Around Town …

  • Congress is in recess until after the November elections.
  • Possible CFIUS review in the offing a’la Dubai Ports?  Uranium One USA officials told the media recently that it would be “highly unlikely” that a proposed buy out by a Russian company — an entity that may be linked to proliferation activities — would lead to uranium exports to Russia or Iran.  From the little I have read in the media about this one, it seems as if this may be a “covered transaction” subject to CFIUS review under Foreign Investment and National Security Act of 2007.  The company may want to stop talking to the media until it gets all of its its regulatory ducks in row.
  • Secretary of State Hillary Clinton details new Iran sanctions, while the Treasury Department, Office of Foreign Assets Control issues regulations on same.

  • DotMed news reporter Brendon Nafziger penned a recent article titled, “Syria, Cuba, Iran – Axis of medical equipment?”  I especially like the caveat before he delves on substance:  “Finally, before attempting to export anything, consult with an export lawyer or specialist – this is a complex, delicate topic, and you don’t want to rely on the words of a journalist. (emphasis added)”
  • The Senate this week approved implementing legislation for the US-UK Defense Trade Cooperation Treaty.
  • Neodymium is a chemical substance – a rare earth substance – that is in very high demand. It has many commercial applications such as in magnets used in microphones, guitars and computer hard disks.  It has even been used in rear-view car mirrors to reduce glare. In addition to these commercial applications, it also used in defense manufacturing in lasers and smart bombs.  And, surprise, the Chinese really want a lot of it.  According to Bloomberg News the “U.S. handed its main economic rival power to dictate access to these building blocks of modern weapons by ceding control of prices and supply, according to dozens of interviews with industry executives.”
  • For our DC wonk readers, yes, neodymium-doped lasers are subject to export controls by the U.S. government.
  • In April of this year, Malaysia’s parliament approved the Strategic Trade Bill – that country’s first step in controlling the proliferation of sensitive technologies.  It is a good first step, but they have a ways to go.  As the government implements regulations to give more teeth to the law, a member of the Malaysian bar penned recently that “[ex]port control is a monumental and painful task, for both the regulator and the regulated.” Get ready, it will only get better.
  • The Russians announced yesterday that they were pressing forward with a commercial space station project (certainly with no U.S. technology or know-how acquired from the International Space Station program). Meanwhile, also yesterday back in Washington, DC the Aerospace Industries Association (AIA) released a report that, in part, concludes that the U.S. “must take the necessary steps to restore and maintain the vitality of our national security space programs to avoid a crisis beyond which irreparable harm occurs to our nation’s defense and economic success.”  It is a good report and well worth a read; however, the export control reform boogeyman made a cameo. Boogey boogey boogey.
  • Talking about monsters, the Western Hemisphere’s resident ogros – Fidel and Raul Castro – are desperate, again.  The long-time virulently anti-semetic dictators have engaged in diplomatic niceties with Israel. In the much ballyhooed but one dimensional interview with Atlantic magazine reporter Jeffrey Goldberg, Fidel Castro said that Israel had a right to exist and that Iran should stop picking on Israel so much. While I can see Shimon Peres falling for it, and he did, but Netanyahu?  Castro is lying – it is a political sideshow.  Someone should send a cable to Tel Aviv …

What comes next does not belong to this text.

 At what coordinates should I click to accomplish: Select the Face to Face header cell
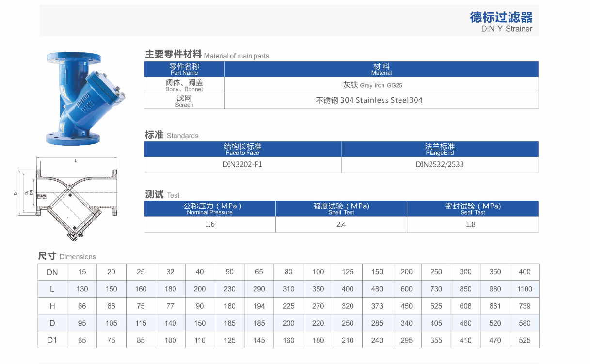[x=242, y=149]
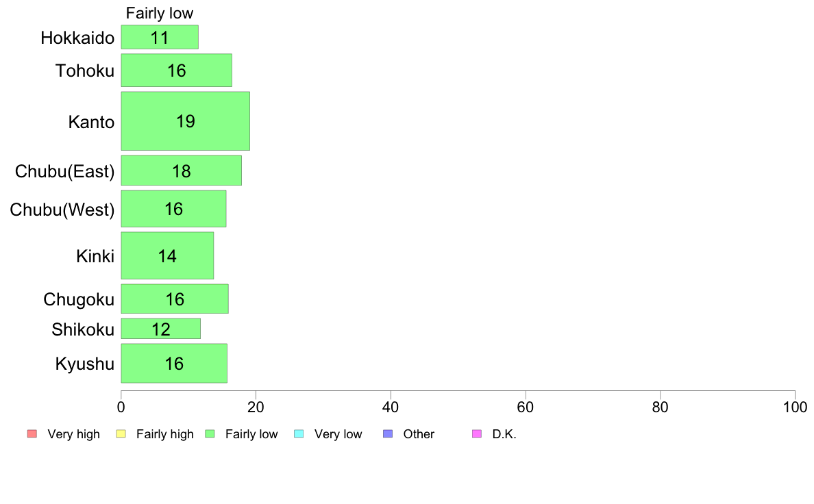Click the 40 axis tick label
This screenshot has height=504, width=814.
[391, 407]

  • According to the Miami Herald, Cuba plans to put in place a deep sea oil rig that will plumb the depths of the Caribbean for black gold.  The usually anti-embargo crowd, of the same political persuasion as those groups that criticized BP oil for digging so deep in the Gulf, will likely say nothing about Cuba’s venture that will dig even deeper than BP.  On the regulatory side of things, the story also mentions that there are a group of Cuban scientists in Florida this week “to finalize a long-term marine research and conservation plan for the three countries.” How nice.  We beat up on a British company that tries to follow U.S. laws, but the Obama team seems to want to trust a state sponsor of terrorism to do the right thing. Tell that to the folks in the Florida Keys. What the U.S. should be doing is urging Spain’s oil giant Repsol not to go through with the deal.  Maybe it is time to update Helms-Burton a’la Iran with a Comprehensive Cuba Sanctions, Accountability, and Divestment Act of 2010.